Now other than being a less beautiful human being, you are no different from my grandmother. When you want to lose 15 pounds try praying about it while you eat Doritos and watch Seinfeld reruns and see how helpful that is. When you want a promotion try praying about it and watch your more ambitious, harder working peer get it instead. And more seriously, when your children are sick do you pray about it or do you take them to a qualified and reputable physician? What if your pharmacist gave you a prescription that could mean life and death to your child and instead of offering you the comfort of intense peer review as well as FDA certification he told you he had prayed about it? This is self-evident. So why keep up the pretenses?
Objections:
I pray because I know that it changes reality.No it doesn’t. There has never been a documented miracle published in any peer reviewed science journal. Most cases are explained simply and easily by medicine (directly through treatment or indirectly through a placebo effect) or natural causes. I once asked a friend who claimed to believe in miracles to prove it. She told me that god healed her mother’s cancer. She actually played the cancer card! Through a mutual friend I learned that her mother had undergone extensive radiation therapy at one of the top hospitals in the country. And yet her remission was miraculous? There has never been a miraculous regeneration of a severed limb? Why is that? Does God hate the amputees as
this insightful website asks? Or is there no god?
I pray because it makes me a better person.Well, perhaps it does in which case it still stands to reason that offering prayer to suffering human beings is the least practical option for helping imaginable.
What if I pray AND offer practical help to the suffering?Obviously this is preferable.

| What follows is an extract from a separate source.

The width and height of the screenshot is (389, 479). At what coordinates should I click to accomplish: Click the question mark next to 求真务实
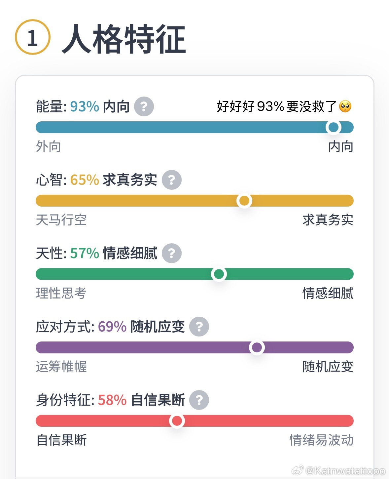[x=172, y=180]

But let’s see which one works, shall we? And this brings up another point. How is it that when people pray for something like a loved one battling cancer that when the outcome is positive (Uncle Albert survived cancer!) God gets the credit but when the outcome is negative (Uncle Albert died in excruciating pain as cancer ate away his internal organs) God is still great but He just has mysterious ways? This is perhaps the most remarkable accomplishment of insulation to criticism I’ve ever heard of.
You’re a Meany!Perhaps it is cruel of me to use such strong language in a culture that highly values things like prayer. My intentions are not to be mean to you or steal anything away from you. My intentions are to passionately seek the truth. And in the wake of such calamity and devastation as our fellow human beings endured (and are still enduring) in Haiti I can’t imagine a more important time to believe in true things and reject false things.
I take no pleasure in conflict for conflicts sake. But I will gladly start a sticky dialogue, even to the consternation of my friends and enemies, in order to bear out truth. In light of all these things I still consider my original statement true and I stand by it. I hope you will thoughtfully consider more practical alternatives to prayer as you walk your many lovely roads that will, no doubt, lay punctuated with suffering.